Records supplied
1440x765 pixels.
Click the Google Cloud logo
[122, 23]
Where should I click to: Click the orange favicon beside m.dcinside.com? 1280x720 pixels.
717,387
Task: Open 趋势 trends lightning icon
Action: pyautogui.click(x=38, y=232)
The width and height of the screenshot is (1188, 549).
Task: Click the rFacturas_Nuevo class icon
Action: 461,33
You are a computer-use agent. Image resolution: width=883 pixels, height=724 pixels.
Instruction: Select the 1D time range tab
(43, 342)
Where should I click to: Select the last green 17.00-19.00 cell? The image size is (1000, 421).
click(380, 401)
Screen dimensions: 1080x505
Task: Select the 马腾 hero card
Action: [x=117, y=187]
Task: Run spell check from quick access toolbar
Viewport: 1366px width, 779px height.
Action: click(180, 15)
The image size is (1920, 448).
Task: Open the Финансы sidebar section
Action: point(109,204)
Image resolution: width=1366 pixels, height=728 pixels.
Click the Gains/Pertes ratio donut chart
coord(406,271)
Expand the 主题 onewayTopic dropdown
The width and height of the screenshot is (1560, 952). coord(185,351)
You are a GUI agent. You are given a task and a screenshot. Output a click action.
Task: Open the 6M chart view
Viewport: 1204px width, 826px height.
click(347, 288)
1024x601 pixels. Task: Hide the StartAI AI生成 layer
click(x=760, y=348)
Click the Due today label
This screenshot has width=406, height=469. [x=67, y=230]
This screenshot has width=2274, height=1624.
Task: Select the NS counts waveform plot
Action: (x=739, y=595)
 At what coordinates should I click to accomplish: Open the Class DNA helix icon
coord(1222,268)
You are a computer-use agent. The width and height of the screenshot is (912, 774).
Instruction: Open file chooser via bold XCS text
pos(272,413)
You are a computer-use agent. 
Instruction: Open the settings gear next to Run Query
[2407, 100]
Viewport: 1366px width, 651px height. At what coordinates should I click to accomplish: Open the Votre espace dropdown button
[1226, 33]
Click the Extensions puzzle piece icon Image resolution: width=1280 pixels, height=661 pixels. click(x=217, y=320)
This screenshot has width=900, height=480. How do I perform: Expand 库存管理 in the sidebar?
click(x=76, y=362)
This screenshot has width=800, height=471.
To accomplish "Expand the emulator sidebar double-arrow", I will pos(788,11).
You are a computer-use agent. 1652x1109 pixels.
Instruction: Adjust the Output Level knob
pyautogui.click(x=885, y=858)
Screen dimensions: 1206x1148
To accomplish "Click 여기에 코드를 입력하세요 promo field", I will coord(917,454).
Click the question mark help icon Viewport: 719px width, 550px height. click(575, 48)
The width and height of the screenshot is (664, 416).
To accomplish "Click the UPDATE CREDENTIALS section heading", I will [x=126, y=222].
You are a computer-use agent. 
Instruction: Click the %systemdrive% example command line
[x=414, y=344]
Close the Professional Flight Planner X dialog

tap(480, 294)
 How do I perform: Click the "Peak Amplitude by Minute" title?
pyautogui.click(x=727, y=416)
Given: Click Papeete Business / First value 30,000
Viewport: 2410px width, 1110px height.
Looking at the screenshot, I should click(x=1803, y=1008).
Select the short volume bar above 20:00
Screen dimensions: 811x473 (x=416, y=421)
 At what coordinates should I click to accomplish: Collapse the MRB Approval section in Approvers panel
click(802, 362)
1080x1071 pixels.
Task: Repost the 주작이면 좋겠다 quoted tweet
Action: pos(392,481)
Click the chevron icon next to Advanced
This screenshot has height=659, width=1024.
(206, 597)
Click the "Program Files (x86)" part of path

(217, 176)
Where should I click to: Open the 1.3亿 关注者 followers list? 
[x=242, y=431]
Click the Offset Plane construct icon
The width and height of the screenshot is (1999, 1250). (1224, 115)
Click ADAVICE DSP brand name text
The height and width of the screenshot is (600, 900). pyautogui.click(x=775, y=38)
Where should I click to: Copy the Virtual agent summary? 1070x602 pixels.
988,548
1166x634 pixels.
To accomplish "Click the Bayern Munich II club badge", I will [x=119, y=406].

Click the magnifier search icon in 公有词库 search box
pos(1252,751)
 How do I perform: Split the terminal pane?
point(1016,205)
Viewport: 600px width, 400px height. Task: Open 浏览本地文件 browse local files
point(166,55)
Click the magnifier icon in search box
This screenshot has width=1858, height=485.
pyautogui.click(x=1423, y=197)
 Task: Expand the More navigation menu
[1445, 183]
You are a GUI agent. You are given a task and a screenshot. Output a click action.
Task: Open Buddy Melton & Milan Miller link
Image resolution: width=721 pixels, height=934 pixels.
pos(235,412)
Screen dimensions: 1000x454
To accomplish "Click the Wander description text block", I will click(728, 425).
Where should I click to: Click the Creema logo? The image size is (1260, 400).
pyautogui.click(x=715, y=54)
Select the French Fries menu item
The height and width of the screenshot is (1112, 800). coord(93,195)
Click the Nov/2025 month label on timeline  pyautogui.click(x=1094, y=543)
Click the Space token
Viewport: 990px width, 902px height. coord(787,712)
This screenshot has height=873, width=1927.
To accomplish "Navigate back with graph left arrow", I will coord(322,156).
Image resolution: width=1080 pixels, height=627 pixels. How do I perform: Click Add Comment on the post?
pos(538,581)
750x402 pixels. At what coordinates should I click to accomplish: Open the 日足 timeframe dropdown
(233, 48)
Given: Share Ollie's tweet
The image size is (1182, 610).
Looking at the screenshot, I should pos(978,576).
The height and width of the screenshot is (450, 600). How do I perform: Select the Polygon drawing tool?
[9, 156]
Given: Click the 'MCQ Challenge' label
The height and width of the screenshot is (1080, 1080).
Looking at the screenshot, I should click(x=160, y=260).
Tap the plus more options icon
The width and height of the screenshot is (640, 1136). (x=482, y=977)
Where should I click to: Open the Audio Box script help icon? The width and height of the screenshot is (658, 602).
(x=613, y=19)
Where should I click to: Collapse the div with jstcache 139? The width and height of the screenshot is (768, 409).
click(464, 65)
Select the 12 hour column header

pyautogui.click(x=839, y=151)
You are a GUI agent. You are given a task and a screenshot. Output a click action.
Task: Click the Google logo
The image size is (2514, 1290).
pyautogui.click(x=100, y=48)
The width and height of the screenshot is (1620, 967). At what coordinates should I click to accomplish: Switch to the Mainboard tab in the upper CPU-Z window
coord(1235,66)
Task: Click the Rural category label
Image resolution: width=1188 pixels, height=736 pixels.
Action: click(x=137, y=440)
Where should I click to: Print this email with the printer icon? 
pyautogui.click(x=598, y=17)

What to produce
In the entries above, find every line with the word "computer" and list it.

Exercise answer
You are a computer-use agent. Image resolution: width=883 pixels, height=724 pixels.
You are a computer-use agent. The width and height of the screenshot is (912, 774).
You are a computer-use agent. 
You are a computer-use agent. 1652x1109 pixels.
You are a computer-use agent. 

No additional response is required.